- WWE Cyber Sunday logo
- Promotions: World Wrestling Entertainment
- Brands: Raw (2004–2008) SmackDown (2007–2008) ECW (2007–2008) NXT (2022)
- Other names: Taboo Tuesday (2004–2005)
- First event: Taboo Tuesday (2004)
- Last event: Cyber Sunday (2008)
- Event gimmick: Interactive pay-per-view in which fans vote on certain aspects of the matches

= WWE Cyber Sunday =

WWE Cyber Sunday (originally known as WWE Taboo Tuesday) was an annual professional wrestling pay-per-view (PPV) event produced by World Wrestling Entertainment (WWE), a professional wrestling promotion based in Connecticut. Established in 2004, the event was originally called Taboo Tuesday as it was held on Tuesdays. In 2006, the event was moved to the more traditional Sunday night for PPVs and was renamed Cyber Sunday. The theme of the event was the ability for fans to vote on certain aspects of every match, using their personal computers and text messaging via mobile phones. The voting typically began in the middle of an episode of Raw a few weeks beforehand and ended during the pay-per-view, often moments before the match was slated to begin. Because of this, the event was billed as an "interactive pay-per-view."
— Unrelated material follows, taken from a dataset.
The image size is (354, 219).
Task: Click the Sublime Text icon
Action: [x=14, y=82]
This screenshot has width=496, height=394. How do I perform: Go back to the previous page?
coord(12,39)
During the event's first two years as Taboo Tuesday, it was held exclusively for wrestlers from the Raw brand. The 2006 event, which was the first held as Cyber Sunday, was also Raw-exclusive. Following WrestleMania 23 in 2007, however, brand-exclusive PPVs were discontinued, thus the events in 2007 and 2008 featured the Raw, SmackDown, and ECW brands. The event was discontinued and replaced by Bragging Rights in 2009. The event was revived as an NXT television special in 2022, but not branded as Taboo Tuesday.

==History==

The event's logo when it was called Taboo Tuesday in 2004–2005

In 2004, World Wrestling Entertainment (WWE) established a new pay-per-view (PPV) event titled Taboo Tuesday. The inaugural event was held on October 19 that year, and as its name implies, it was held on a Tuesday. It was the first regularly scheduled pay-per-view held by the company on a Tuesday since 1991's This Tuesday in Texas, the first regularly scheduled non-Sunday pay-per-view since the 1994 Survivor Series, and the first non-Sunday pay-per-view of any kind since In Your House 8: Beware of Dog 2 in 1996.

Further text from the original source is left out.